那是寒毒在骨髓中凝结成冰碴,摩擦骨骼带来的剧痛。
不行,不能躺在这里。
仙师说过,月圆之日会替她驱毒。
她必须去找他。
钱玥玥咬紧牙关,用尽全身力气从床上翻下来,膝盖磕在冰冷的地面上发出一声闷响。
她顾不上疼,手脚并用地爬向门口,指尖抓着门框的木头留下几道深深的指甲印。
拉开门的瞬间,清晨的冷风扑面而来,吹得她一个激灵。
换作平时,这点寒意对她来说不算什么,可今天她的身体已经虚弱到了极点,连一阵微风都能让她觉得像是被刀子刮过皮肤。
她从地上爬起来,扶着墙壁踉踉跄跄地往议事殿的方向走。
长春谷的山路她这些日子走了无数遍,闭着眼睛都能走,可今天每一步都像是在刀尖上跳舞。

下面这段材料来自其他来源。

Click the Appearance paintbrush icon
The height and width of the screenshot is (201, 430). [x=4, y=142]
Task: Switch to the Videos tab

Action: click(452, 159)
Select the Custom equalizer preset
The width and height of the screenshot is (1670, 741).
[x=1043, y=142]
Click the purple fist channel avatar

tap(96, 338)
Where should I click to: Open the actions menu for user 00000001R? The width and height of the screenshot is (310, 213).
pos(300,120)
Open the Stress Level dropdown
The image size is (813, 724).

寒毒在她体内肆虐,五脏六腑像是被一只无形的大手攥住,一收一缩地疼。
她走了不到百步,额头上的冷汗已经如雨般往下淌,汗珠落在地上,竟发出细微的“嗤嗤”声,那是汗水中的寒气与地面接触凝结成霜的声音。
议事殿的门还关着,陆羽习惯早起,但此刻天光未亮,他应该还在内室打坐调息。
钱玥玥扑到门前,用尽全力拍了两下门板,声音小得连她自己都快听不见。
“仙师……仙师……”
她的声音沙哑而微弱,像是从喉咙深处挤出来的。
门内没有动静。
钱玥玥急了,又拍了两下,这一次手掌拍在门板上几乎没有发出任何声响,她的力气正在以肉眼可见的速度流失。
她靠在门框上,身体缓缓滑落,蜷缩在门槛旁边,双手抱住膝盖,整个人缩成小小的一团。
冷,太冷了。
那种冷不是外界的寒冷,而是从身体最深处往外蔓延的冷,像是有一座万年冰川在她体内融化,冰水灌满了她的五脏六腑、四肢百骸,每一个细胞都在尖叫着寒冷。
她的意识开始模糊,眼前的世界变得忽明忽暗,像是隔了一层磨砂玻璃。
就在她快要彻底失去意识的时候,门开了。
陆羽站在门口,低头看着蜷缩在门槛上的钱玥玥,眉头猛地皱紧。
他早就感知到了她的到来,灵识在她靠近议事殿百步之内便已捕捉到她虚弱得近乎溃散的气息。
只是他没有想到,她的状态会糟糕到这种程度。